Zeno Tokenomics and Mining Rules
Last updated
Last updated
To ensure the fairness of token distribution, all tokens will be mined entirely by the nodes. The team will not reserve any tokens, nor will there be any additional issuance. This rule is explicitly stated in the Zeno token smart contract. If any changes to this rule are required, it must be approved by more than 51% of the nodes through a vote. Any updates to the validator program or a hard fork would need to pass this majority vote. The Zeno team has no authority to alter this rule.
The Zeno token will have a total supply of 2.1 billion tokens. These tokens will be mined through node staking on the network. The mining process is designed to gradually reduce over time, following a halving model:
Total Token Supply: Zeno's total supply is capped at 2.1 billion tokens, ensuring a fixed and predictable token issuance model.

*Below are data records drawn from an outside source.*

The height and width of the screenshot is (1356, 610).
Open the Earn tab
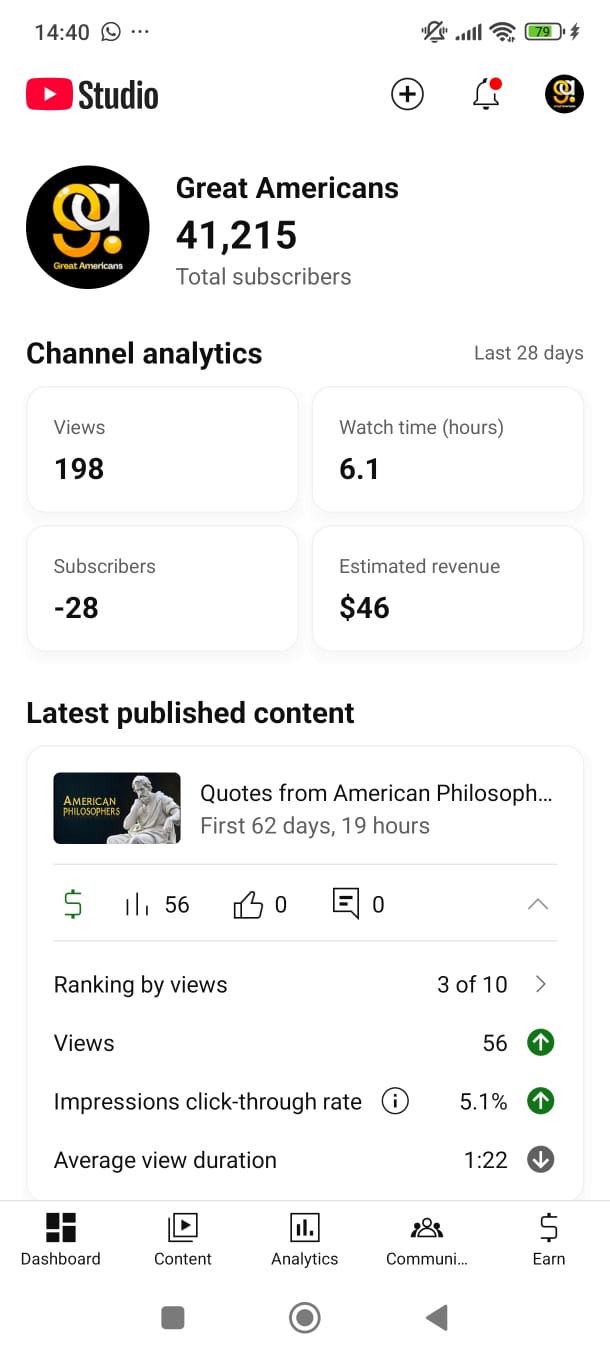tap(549, 1239)
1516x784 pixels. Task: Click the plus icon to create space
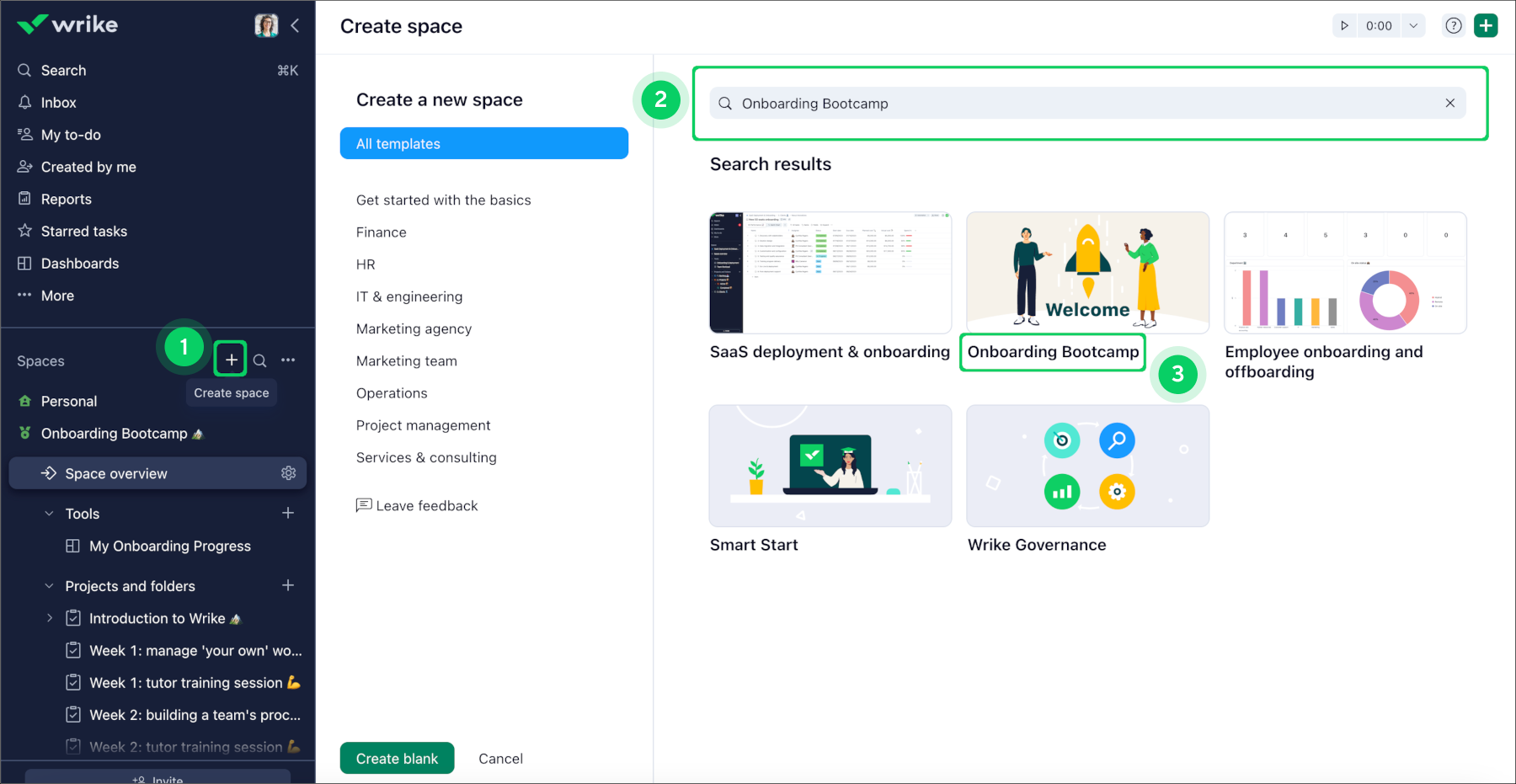pos(231,360)
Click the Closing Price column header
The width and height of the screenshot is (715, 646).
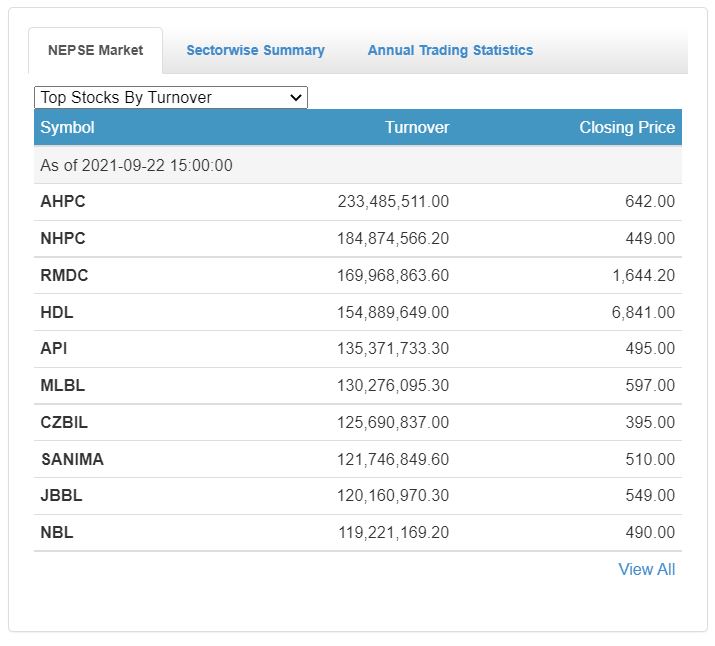click(627, 127)
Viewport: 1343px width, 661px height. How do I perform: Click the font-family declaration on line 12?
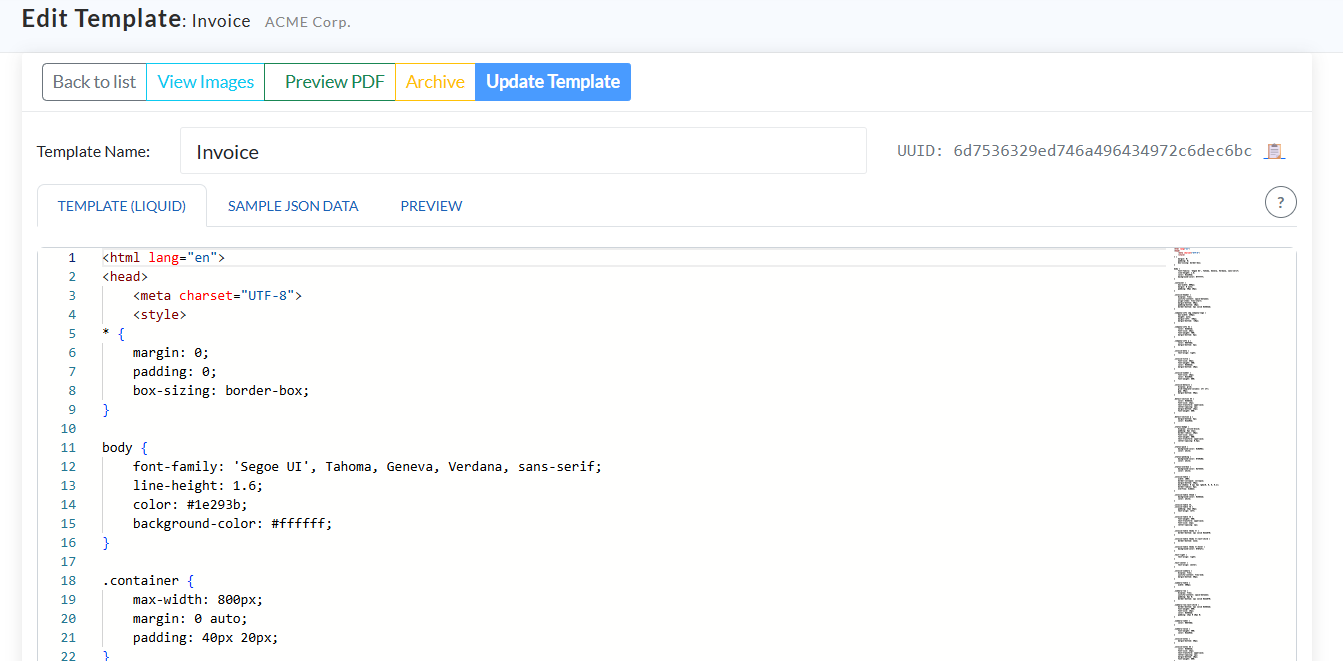366,467
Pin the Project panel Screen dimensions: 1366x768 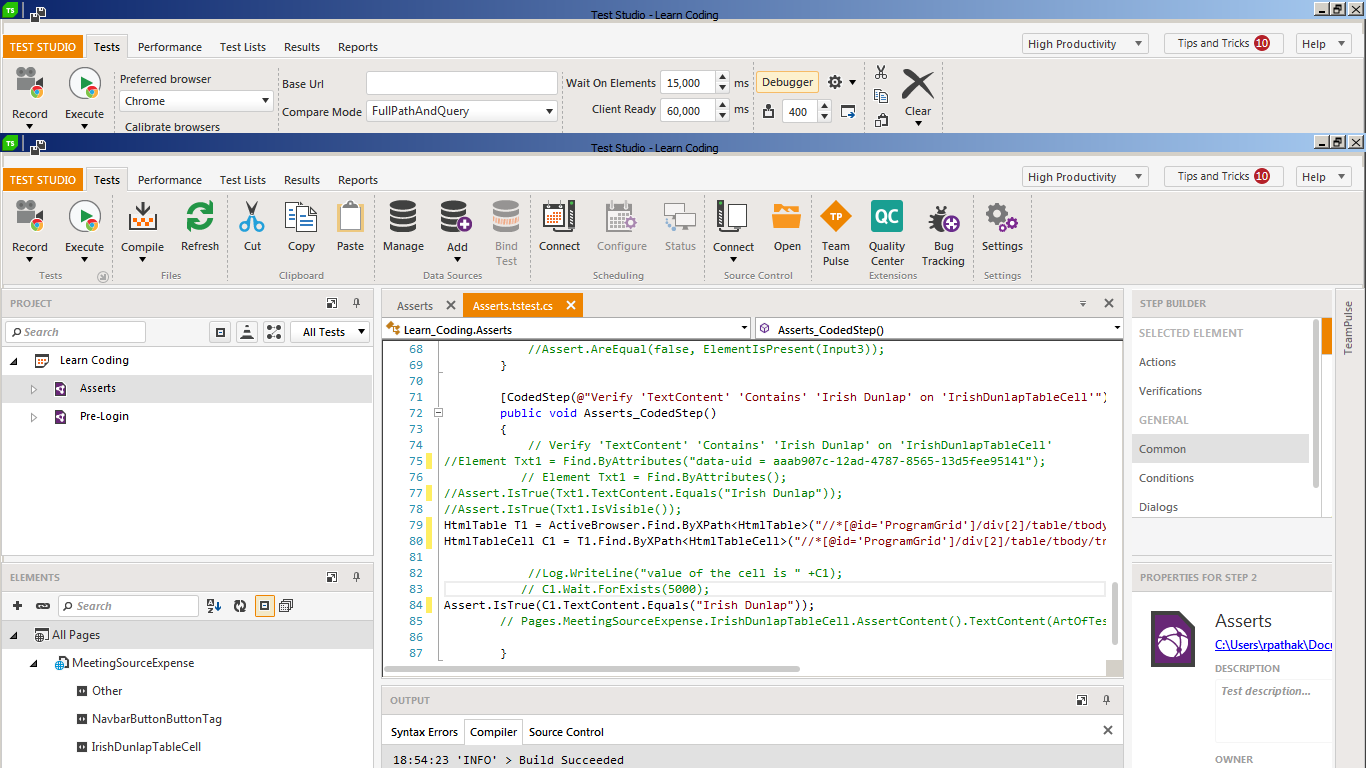point(357,303)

Initial Mining and Halving Schedule:
Year 1: 1.05 billion tokens will be mined.
Subsequent Years: The number of tokens mined will be halved each year, reducing the inflation rate of the token supply. This means that the number of tokens generated through staking will decrease by 50% every year after the first year.
Mining Rewards Distribution:
The gas fees consumed on the network, which are paid in Zeno tokens, will be distributed as rewards to the node stakers. This creates an additional incentive for users to stake their tokens and contribute to the network’s decentralization and security.